# Assignment #1 - Isaac Braun
Four (4) interesting findings on the [Twitter US Airline Sentiment](https://www.kaggle.com/datasets/crowdflower/twitter-airline-sentiment?resource=download) data using [spaCy](spacy.io).

## Setup

In [147]:
# Import packages and load model
import spacy
from collections import Counter
from spacy.matcher import Matcher
import pandas as pd

nlp = spacy.load("en_core_web_sm")

# Load Data
raw = pd.read_csv('data/airline_tweets_raw.csv')
# Limit tweets to 9000 rows and convert to list
limited = raw.iloc[0:9000].text.tolist()

docs = [nlp(tweet) for tweet in limited]

# Concat tweets into one string, limit to 9000 rows (avoiding spacy memory limit)
# tweets = " ".join(raw.iloc[0:9000].text)

# Load into Spacy Pipeline
# doc = nlp(tweets)

# #1 - Find Most Common Tokens

In [145]:
# Strip out stop words, punctuation, numbers, and spaces
words = [token.text for doc in docs for token in doc if token.is_stop != True and token.is_punct != True and token.is_digit != True and token.is_space != True]
# words = [token.text for token in doc if token.is_stop != True and token.is_punct != True and token.is_digit != True and token.is_space != True]

# Count the most common words
common_words = Counter(words).most_common(20)
common_words

[('@united', 3703),
 ('@SouthwestAir', 2379),
 ('@JetBlue', 2167),
 ('flight', 1830),
 ('Cancelled', 521),
 ('service', 508),
 ('@VirginAmerica', 491),
 ('time', 480),
 ('Flight', 430),
 ('flights', 400),
 ('customer', 388),
 ('help', 368),
 ('amp', 363),
 ('plane', 349),
 ('Thanks', 348),
 ('thanks', 329),
 ('delayed', 307),
 ('hours', 296),
 ('bag', 289),
 ('$', 271)]


# Find Global Mentions
Find how many tweets have a period ('.') before the first account mention ('@'), with an optional space (' ') in between

In [176]:
matcher = Matcher(nlp.vocab)

mention_pattern = [
    [{'TEXT': {'REGEX': '\.'}}, {'TEXT': {'REGEX': '@'}}],
    [{'TEXT': {'REGEX': '\.'}}, {'TEXT': {'REGEX': ' '}}, {'TEXT': {'REGEX': '@'}}]
]

matcher.add("GlobalMention", mention_pattern)

matched_docs = []

for doc in docs:
    matches = matcher(doc)
    
    # If matches found, append doc to matched_docs with matches
    if matches:
        matched_docs.append({
            'doc': doc,
            'matches': matches
        })

print(f"Number of Tweets with Global Mentions found: {len(matched_docs)}\n")

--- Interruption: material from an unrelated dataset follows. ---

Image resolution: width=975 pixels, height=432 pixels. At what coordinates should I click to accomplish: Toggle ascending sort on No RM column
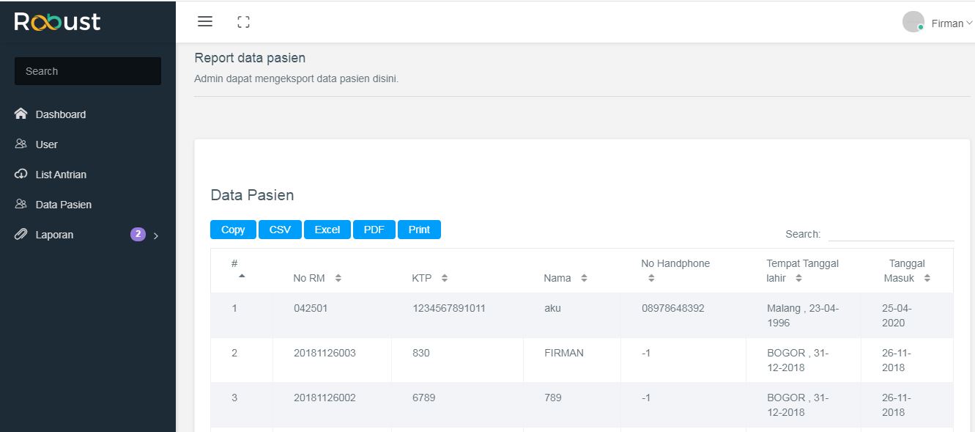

# Output sample of matched docs
for i in range(0, 10):
    for match_id, start, end in matched_docs[i]['matches']:
        span = matched_docs[i]['doc'][start:end]
        print(span.text)


Number of Tweets with Global Mentions found: 64

. @RenttheRunway
http://t.co/FVUdmh27pF @TheNationalUAE
http://t.co/DCoBoKN7EE @TheNationalUAE
http://t.co/vw4P4T4tLh @TheNationalUAE
. @flysaa
. @imran_r44
. @SouthwestAir
. @seanMFmadden
. @reagan
. @BA_USA


In [138]:
# spacy.displacy.render(nlp(str(words)), style='dep', jupyter=True)

In [177]:
# Render dependency tree for first 10 docs
for i in range(0, 10):
    spacy.displacy.render(matched_docs[i]['doc'], style='dep', jupyter=True)